Tips for Healthy Aging

How would you like to halt or prevent age-related decay? What would you give to feel full of energy and have a sense of wellbeing on a daily basis? It is possible to change the way you age. Good health is a balance of strength, flexibility, stamina, cardio fitness and mental stimulation. They are each equally important and when given the proper time and attention, can help you live well as you get older. 

Martha Wilson, a longtime volunteer at San Juan Regional Medical Center, is an octogenarian who enjoys excellent health. She takes no prescription medication. To stay happy and healthy, she follows a personal health manifesto that she’s sharing in hopes that it will work for others as well.

Martha’s Manifesto to ending age-related decay:

  1. Exercise: Do some aspect of exercise 6 days a week for the rest of your life. It also helps slow the aging of the brain
  2. Cardio fitness: Do serious aerobic exercise 4 days a week for the rest of your life for cardio fitness. 
  3. Strength training: It is never too late to start strength training! I suggest serious strength training with weights 2 days a week for the rest of your life. You need to combat the loss of muscle as you age. This doesn’t have to be done at a gym or even using expensive equipment.

Tip: Check out the book You are Your Own Gym by Mark Lauren  

        4. Stretch: Do stretching or yoga 5 days a week for the rest of your life. If we stretch regularly, we will be more limber and move more freely as we age.

Tip: Check out the book Moving Stretch by Suzanne Wylde

        5. Eat real food: If you neglect your diet, the framework of your health will not be stable and balanced, and your overall health will suffer greatly, even if you do all of these other things. I eat mostly plants but be sure not to eat too much!

Tip: Check out the book The Omnivore’s Dilemmaby Michael Pollan

         6. Create a social network: It is important to have a support system in place. It takes effort but is worth the time it takes to cultivate. Interaction with others helps keep us sharp and that helps us to give of our self in greater service to others. We can’t give from an empty cup.

         7. Stay mentally stimulated: I try as often as possible to do something I have never done before, or I try to do something out of my comfort one. I may not always succeed but at least I try! It can be small, like finding a new address or learning to change the lightbulb in my garage door opener, or something more intense like learning to play a musical instrument. Keep finding new things to learn. It helps to act your spirit, not your age.
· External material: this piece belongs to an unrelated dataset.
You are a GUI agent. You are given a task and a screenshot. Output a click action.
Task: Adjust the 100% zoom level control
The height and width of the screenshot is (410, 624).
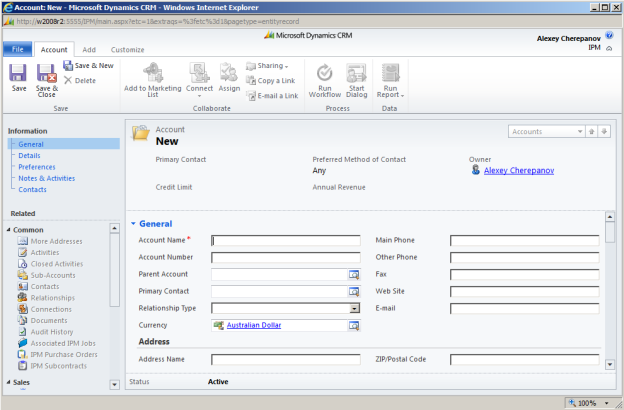point(593,402)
         8. Sleep: Get enough sleep and rest on a regular basis. Without this it is difficult to carry on with the necessary activities that keep us healthy.

Together these things create a framework of balance, therefore none of the steps should be skipped. Remember, you cannot change your habits in one day. It is best to ease into anything new by being consistent, which is key. Motivation will get you started but it is habit that will get you there. We build habits layer by layer, brick by brick. A change of lifestyle doesn’t happen overnight. It takes time for a lifestyle to become a habit. 

Getting older is a challenge but it really can be a joy. Create space for change and be surprised by what it brings your way and the way you feel. And as for all things in life, remember, moderation in all things -- including moderation.  

Martha Wilson, Volunteer at San Juan Regional Medical Center.